Convert the material from its start through the line containing "[x=32, y=92]" into a two-column CSV with the columns instruction and coordinates, one row for each text and its answer. Put each value in a single quoted field with line breaks turned into spaces, and leave the pictures out.
--- Start DATA PROVIDED ---
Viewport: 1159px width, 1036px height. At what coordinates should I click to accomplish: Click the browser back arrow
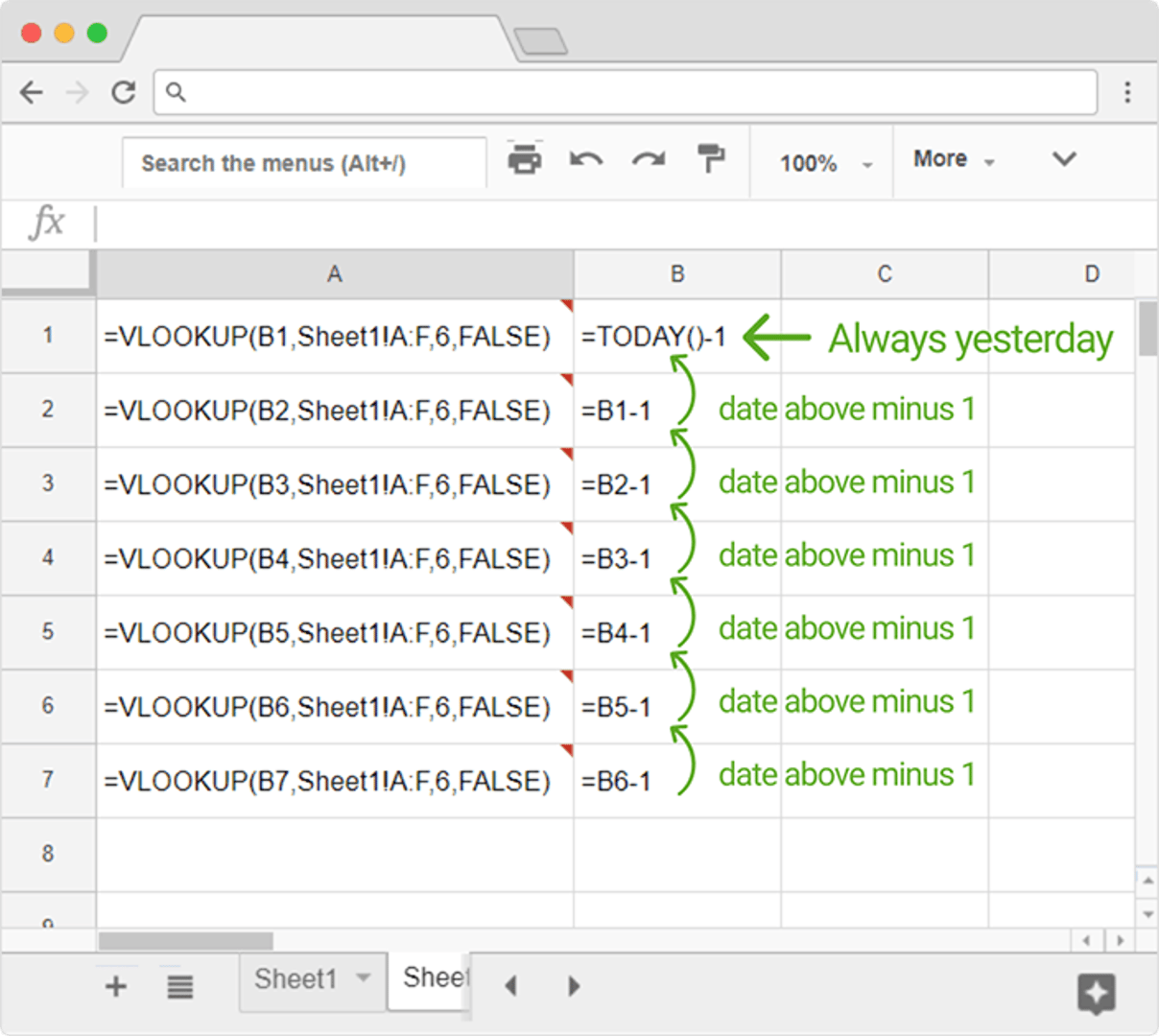[x=32, y=92]
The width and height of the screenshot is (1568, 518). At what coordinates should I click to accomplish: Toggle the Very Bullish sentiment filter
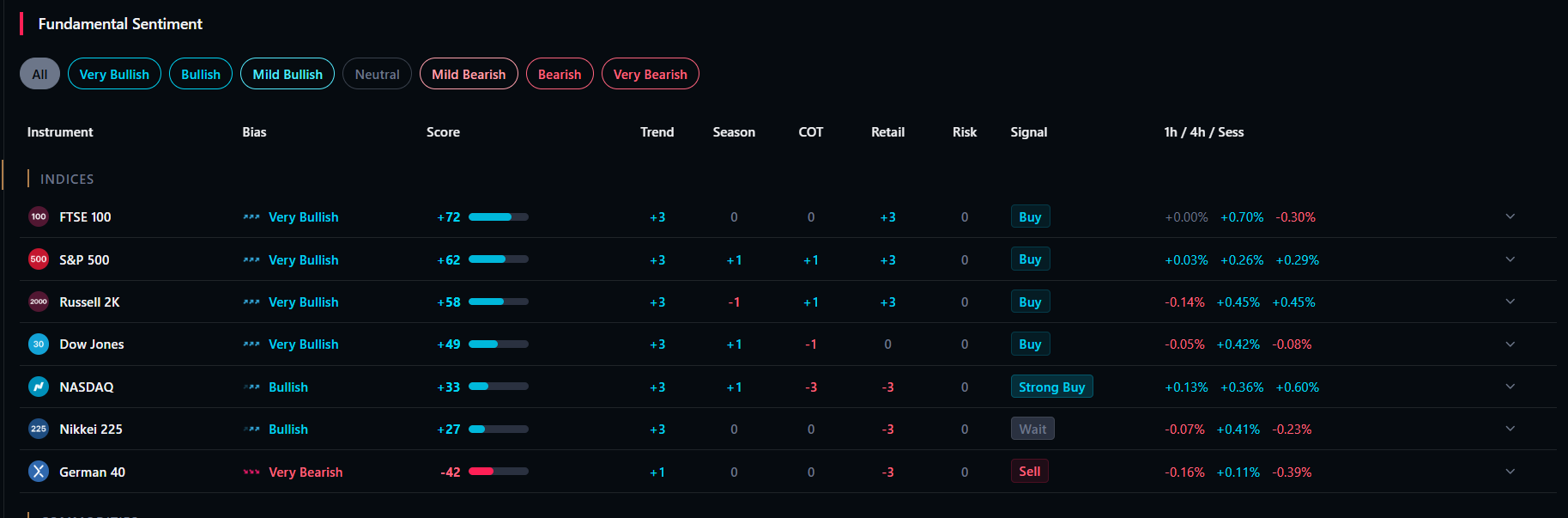[114, 74]
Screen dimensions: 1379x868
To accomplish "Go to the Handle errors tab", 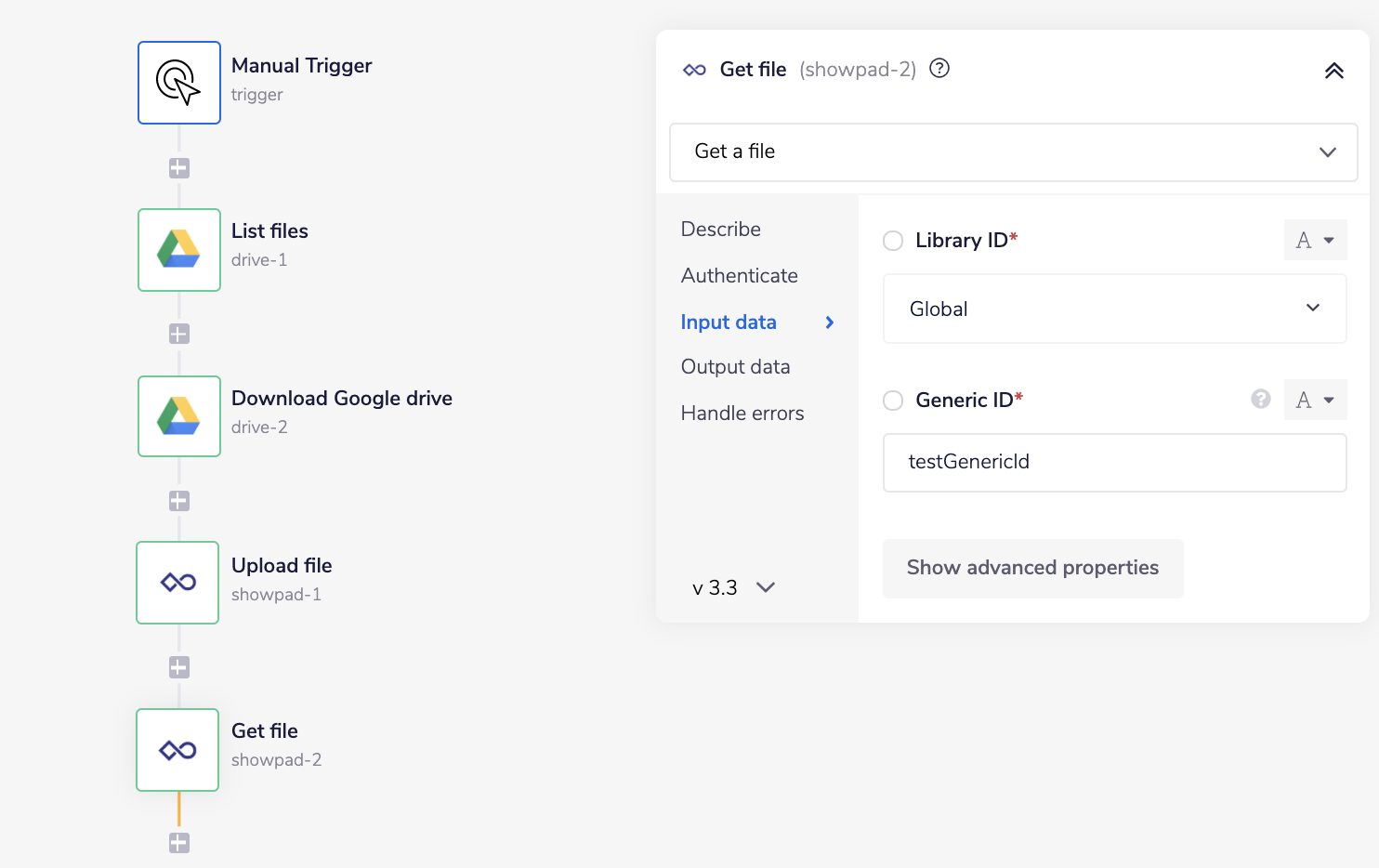I will (742, 414).
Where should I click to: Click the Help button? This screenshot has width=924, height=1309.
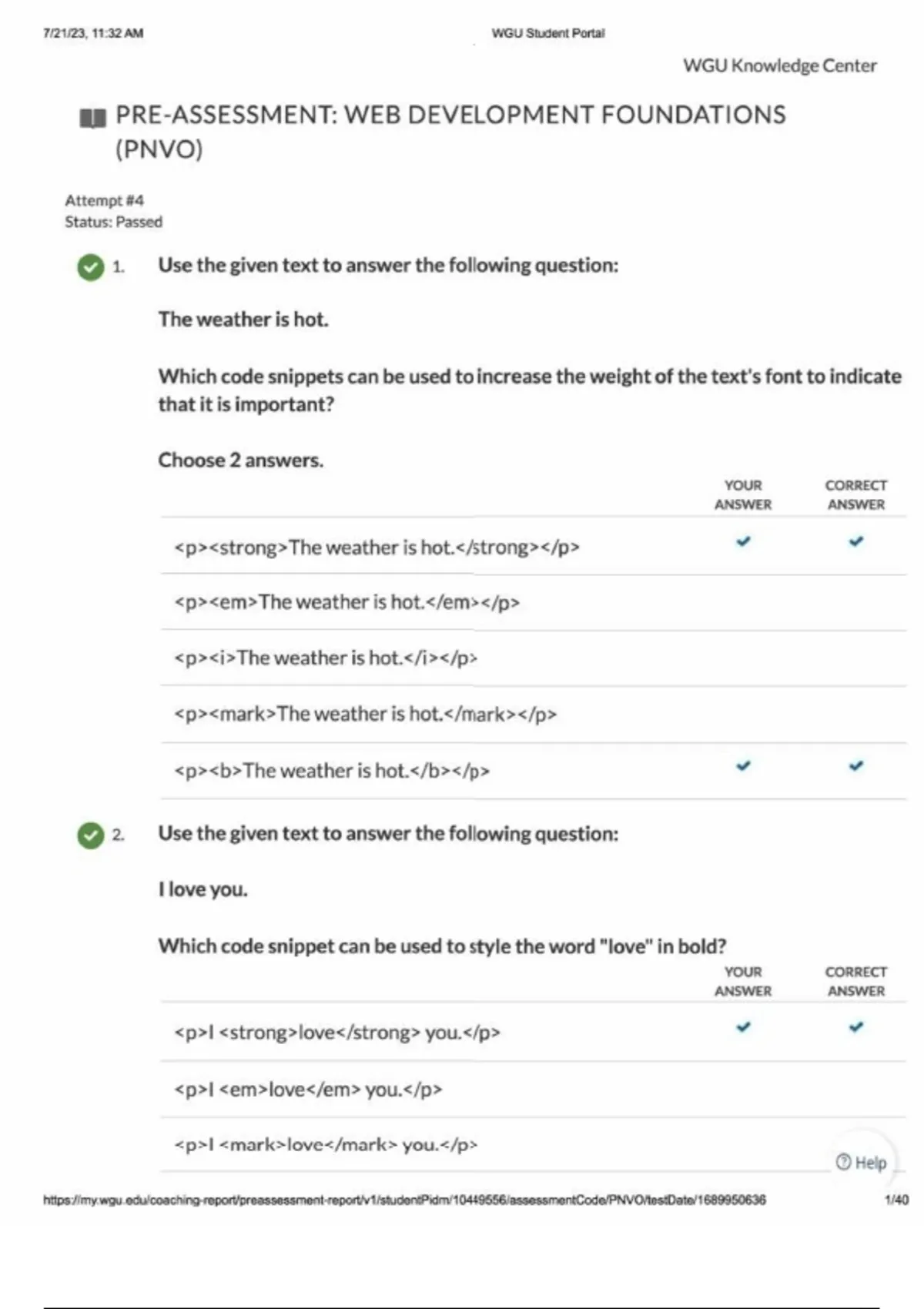pyautogui.click(x=862, y=1162)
--- End DATA PROVIDED ---
◆ THE REPLY:
instruction,coordinates
"Viewport: 1159px width, 1036px height. At what coordinates should I click to accomplish: Click the browser back arrow","[x=32, y=92]"